#### [PROVIDED TEXT]
○ ○ ○

Part II : 1950 -1957

5. NACA Research on High-Energy Propellants



Conference on Propellant Selection


[76] Apparently as a direct result of the visit by Wright Field officials, the NACA called a meeting of rocket experts at the Lewis laboratory on 19 May 1950 to discuss the selection of rocket propellants for long-range missiles.12 A secondary purpose was to use the meeting as a "test run" to determine if a NACA subcommittee on rockets was desirable and feasible.


Propellant selection for any mission is always a compromise between performance and other desired characteristics such as density, cooling capacity, storability, handling, and availability (appendix A-4). The selection process had advanced through several levels of sophistication. The simplest method used exhaust velocity as the criterion, since range varies approximately with the square of exhaust velocity. This ignores the effect of propellant density, which affects tank and vehicle size and mass. In 1947, Richard Canright of the Jet Propulsion Laboratory developed a method of relating exhaust velocity and propellant density for large rockets and found that exhaust velocity was the more important of the two. Combinations using liquid hydrogen ranked the highest, although Canright favored hydrazine for its overall characteristics (p. 47-48). Later studies involved more complex considerations of missile design and flight than Canright's, but all suffered from lack of data that could be obtained only when rockets were designed, built, and flown.


In addition to the major flight parameters, the military was very interested in the logistics problems of propellants-such characteristics as vapor pressure, freezing point, stability during storage, corrosiveness, toxicity, availability, and cost.


At the Lewis meeting, the military representatives and their contractors presented their views and research results. The NACA-Lewis recommendation for propellants, presented by the author, consisted of a primary selection and alternatives. The primary fuel was liquid hydrogen and the primary oxidizer was liquid fluorine. If propellant density proved too great an obstacle for liquid hydrogen in a practical application, the alternate fuels selected were hydrazine, ammonia, or a mixture of the two. The Lewis choice of alternative oxidizer was oxygen.


The NACA recommendation, its first firm choice of liquid hydrogen as a rocket fuel, was not opposed by anyone at the meeting. After all, the selection was for research [77] purposes, not for a development. The selection of alternatives reflected the uncertainty over the effect of fuel density on long-range missile design and performance. The NACA position satisfied both those who believed in the potential of liquid hydrogen and those who did not.

○ ○ ○

#### [Stored dataset items]
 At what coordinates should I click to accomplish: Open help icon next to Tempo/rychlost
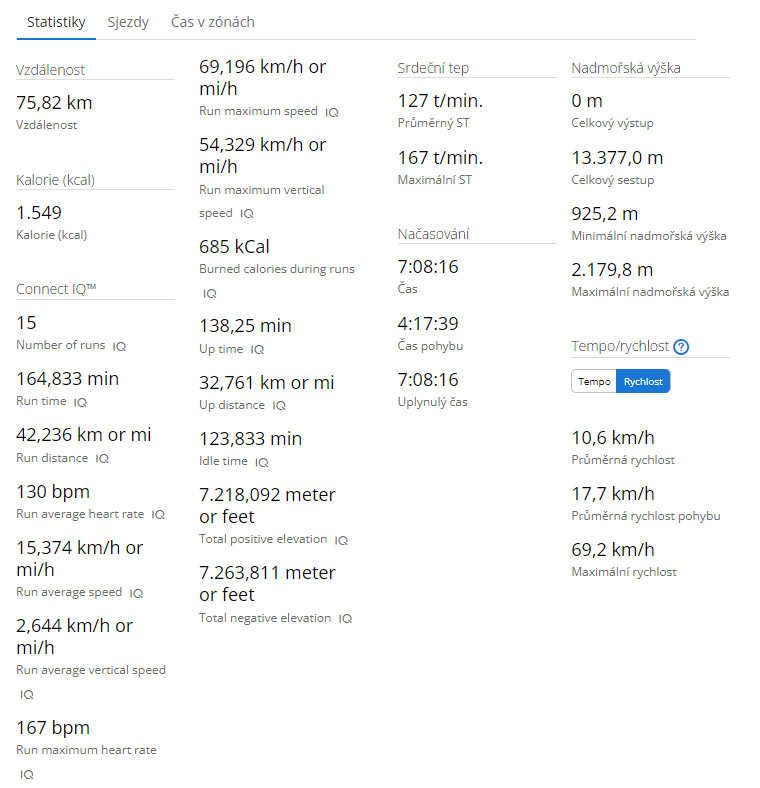(x=681, y=348)
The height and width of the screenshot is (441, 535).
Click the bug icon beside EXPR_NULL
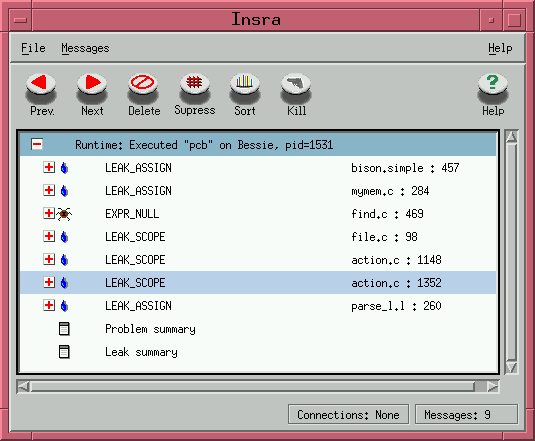[64, 214]
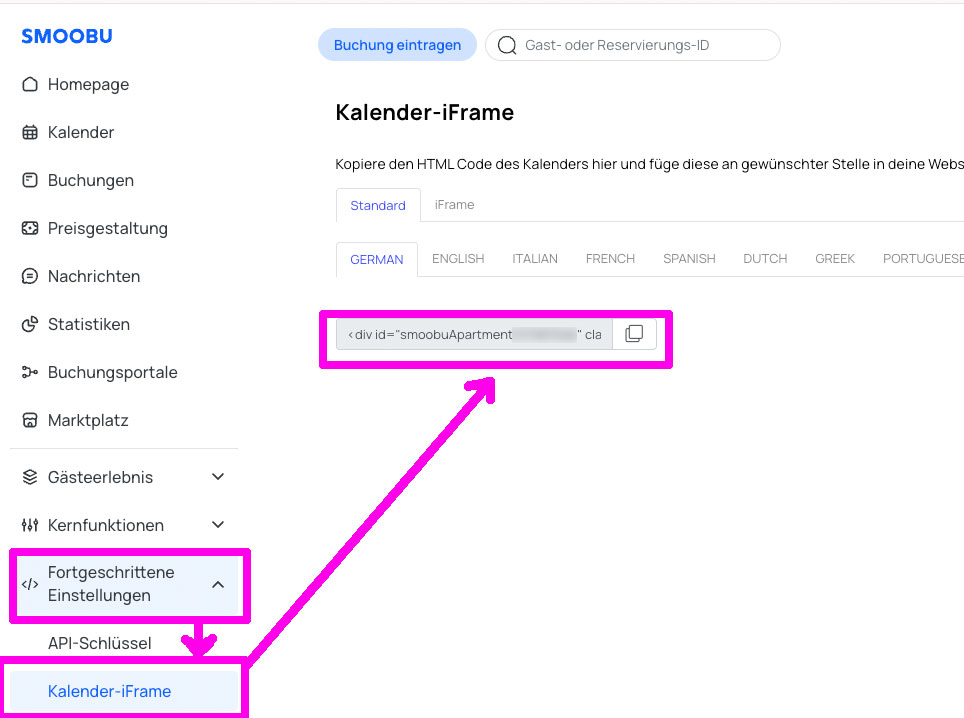
Task: Copy the HTML code with copy icon
Action: (634, 334)
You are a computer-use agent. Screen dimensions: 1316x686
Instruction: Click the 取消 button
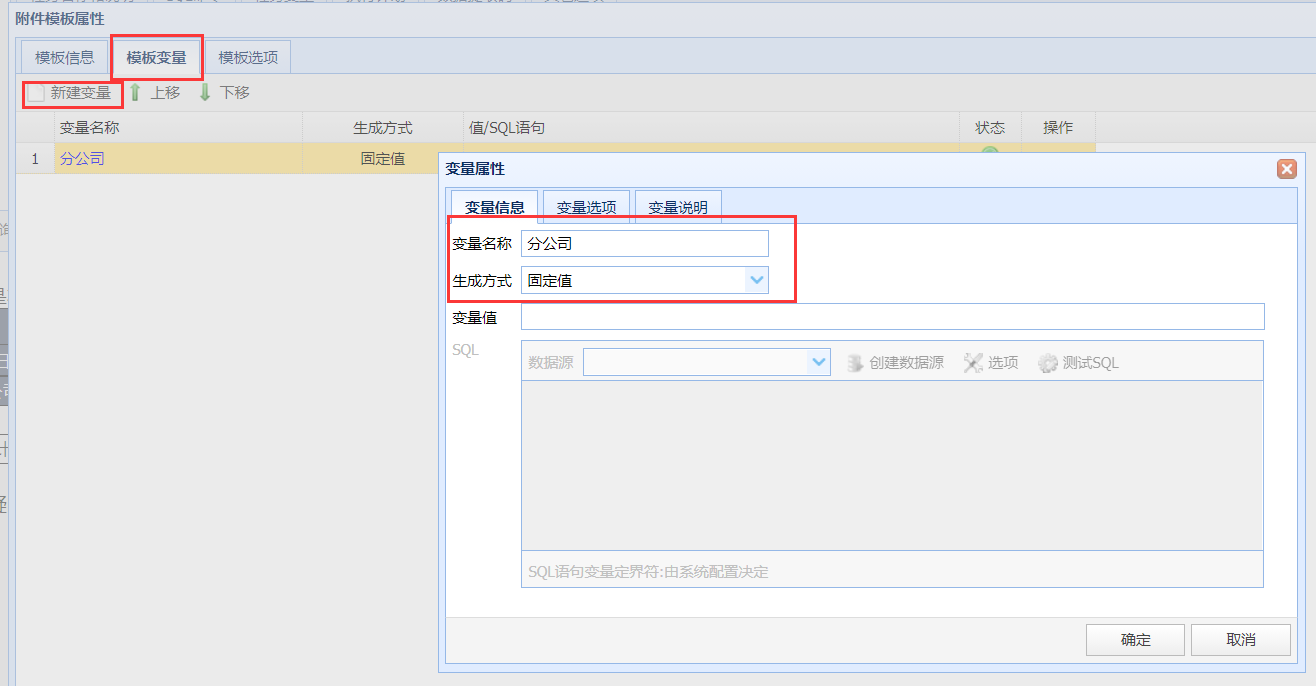[x=1241, y=640]
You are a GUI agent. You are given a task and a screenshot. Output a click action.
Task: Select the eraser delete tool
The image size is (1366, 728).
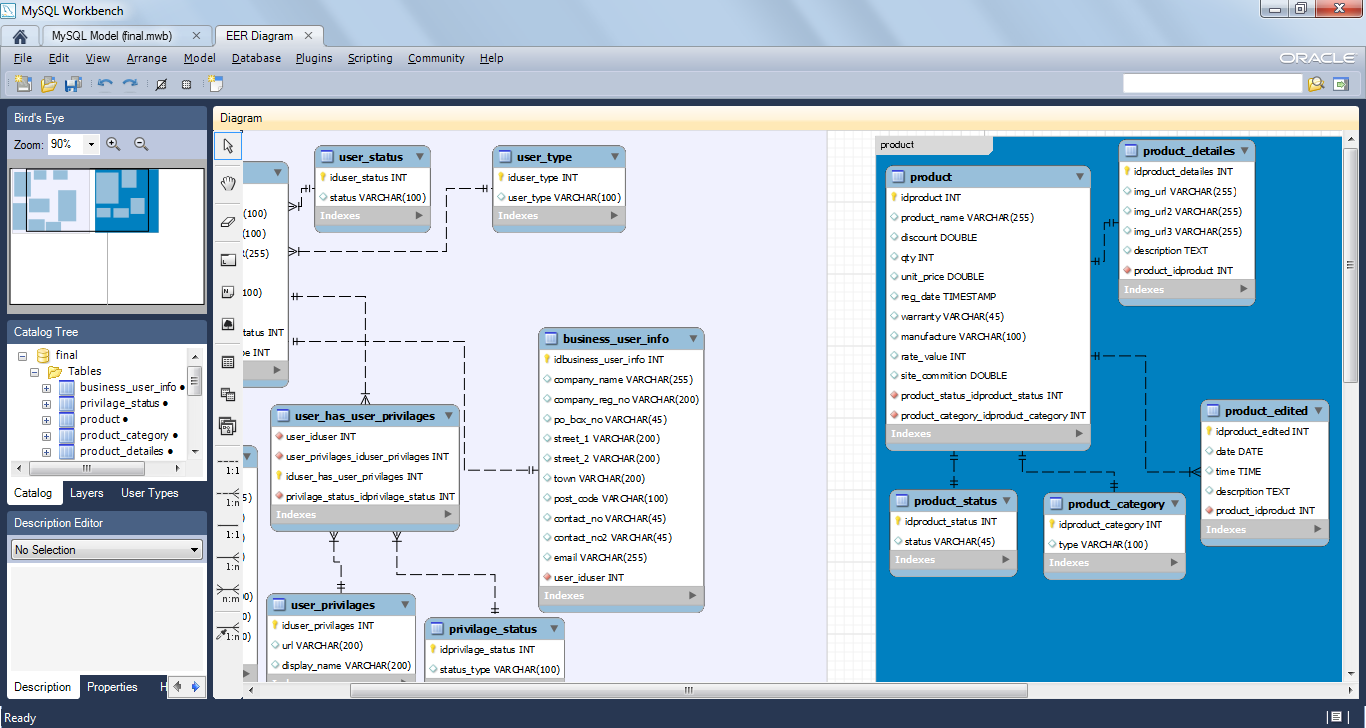[x=227, y=221]

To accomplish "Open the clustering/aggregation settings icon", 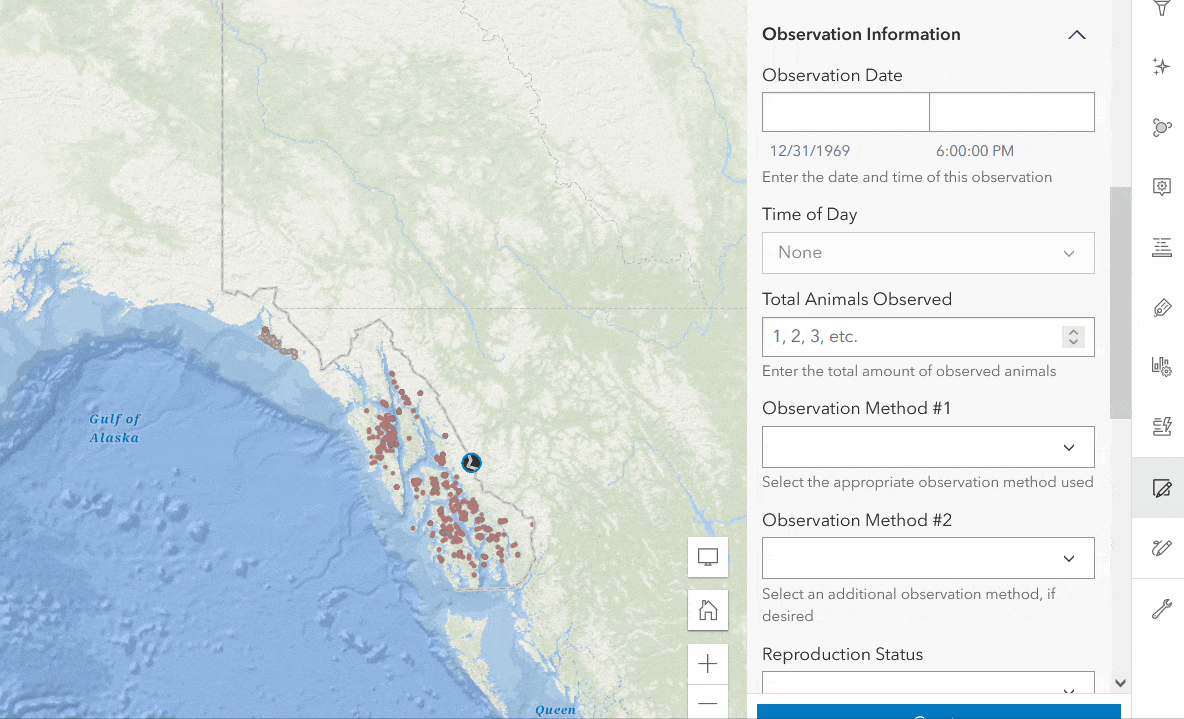I will [x=1161, y=127].
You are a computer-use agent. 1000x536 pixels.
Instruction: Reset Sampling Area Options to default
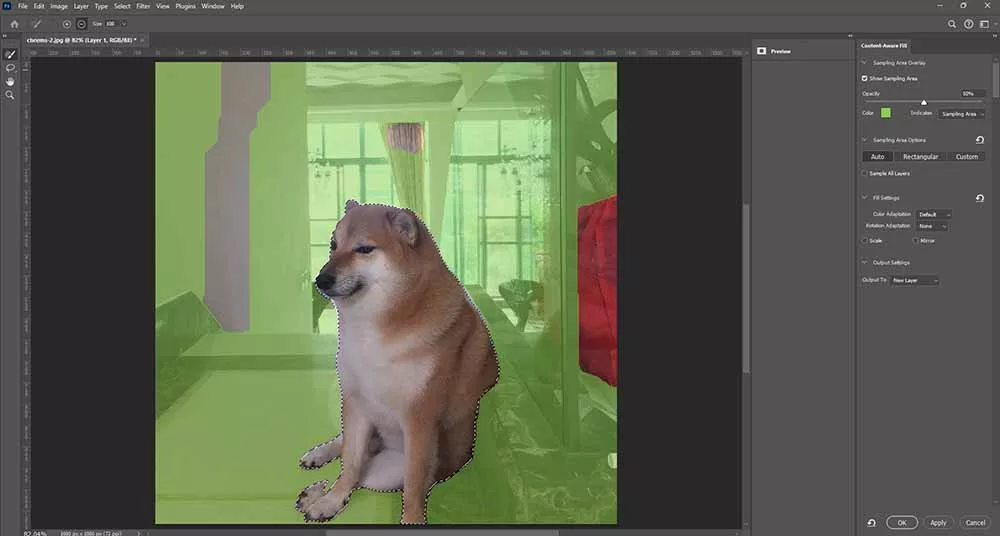(979, 140)
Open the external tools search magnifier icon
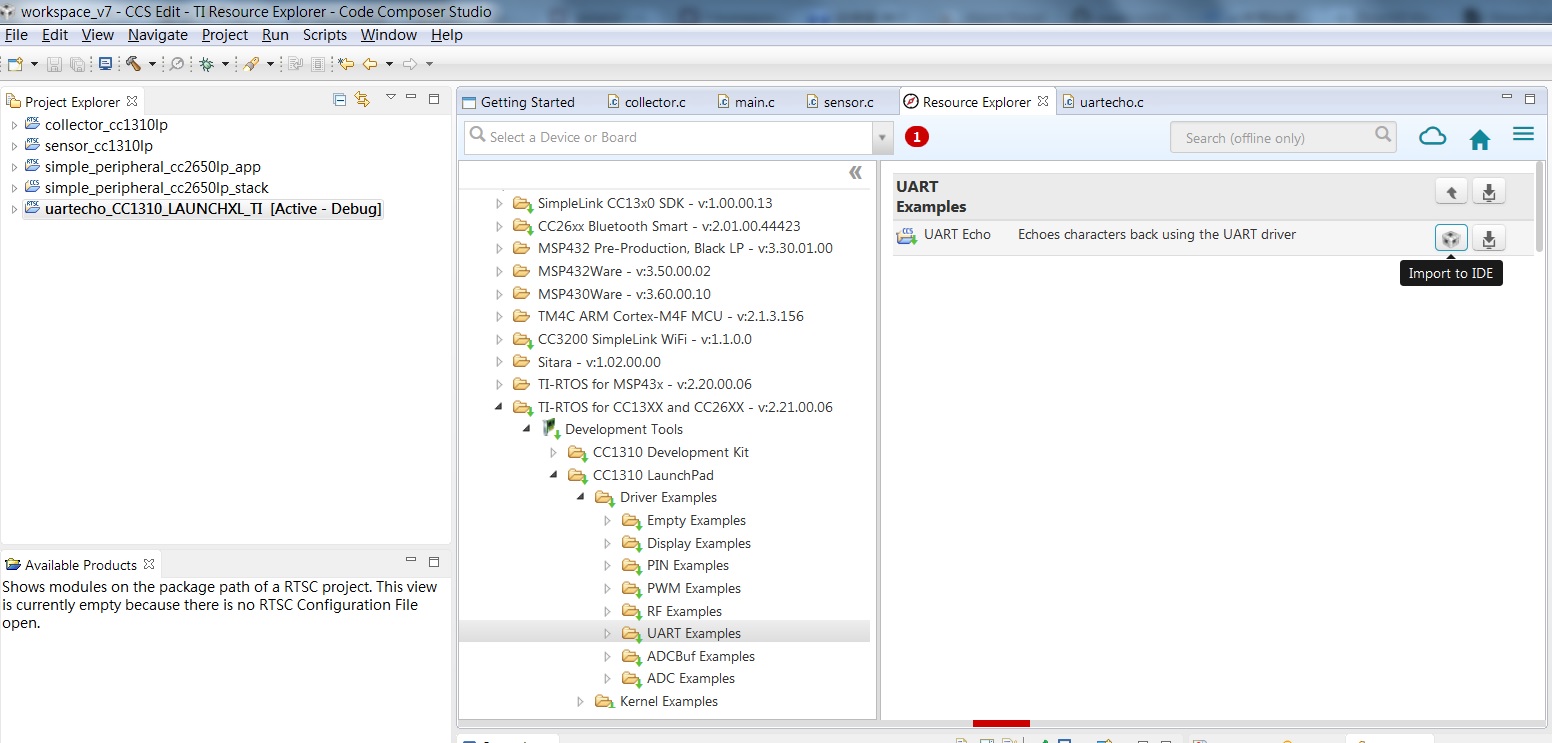1552x743 pixels. tap(176, 63)
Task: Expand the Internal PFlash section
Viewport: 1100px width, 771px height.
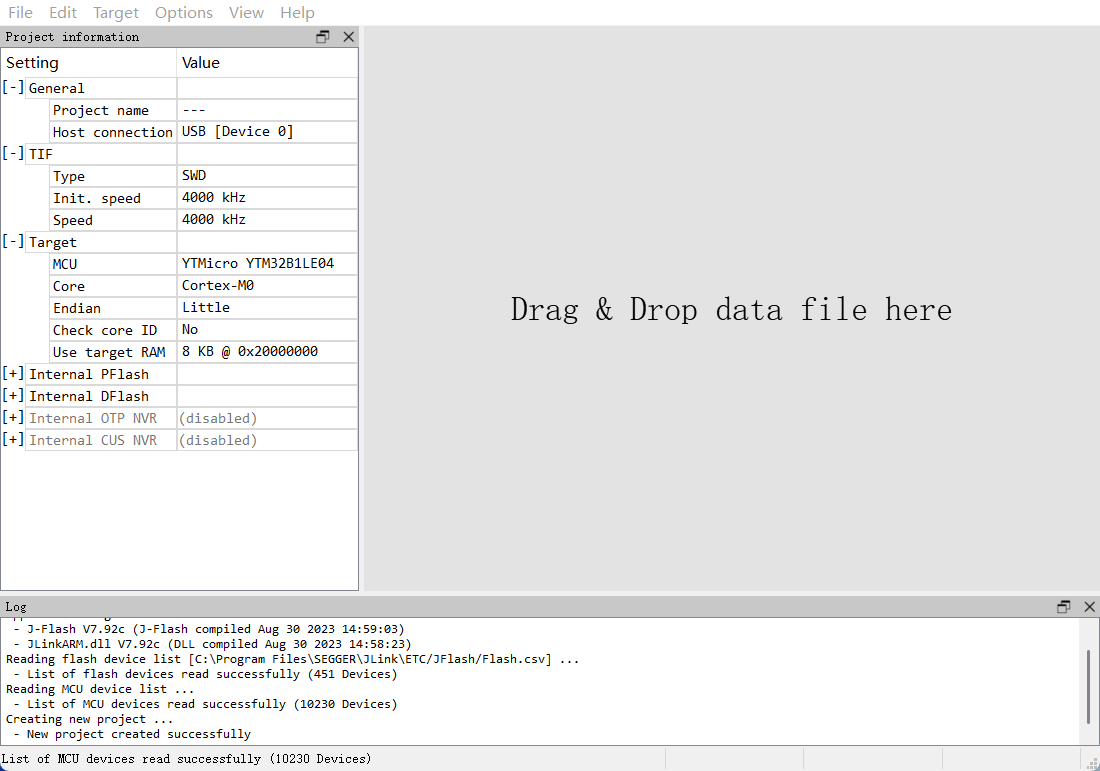Action: coord(13,373)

○ ○ ○

#### [TASKS TO COMPLETE]
**a)** Answer these about the propellant text:
(i) On what date did the NACA hold its meeting of rocket experts at the Lewis laboratory?
(ii) Which fuel did Canright favor for its overall characteristics?
(iii) What did Lewis choose as the alternative oxidizer?
**b)** Write out the propellant text word for word from "5. NACA Research" to "desirable and feasible.".

#### [SOLUTIONS FOR EACH TASK]
**a)**
(i) 19 May 1950
(ii) Hydrazine
(iii) Oxygen

**b)**
5. NACA Research on High-Energy Propellants



Conference on Propellant Selection


[76] Apparently as a direct result of the visit by Wright Field officials, the NACA called a meeting of rocket experts at the Lewis laboratory on 19 May 1950 to discuss the selection of rocket propellants for long-range missiles.12 A secondary purpose was to use the meeting as a "test run" to determine if a NACA subcommittee on rockets was desirable and feasible.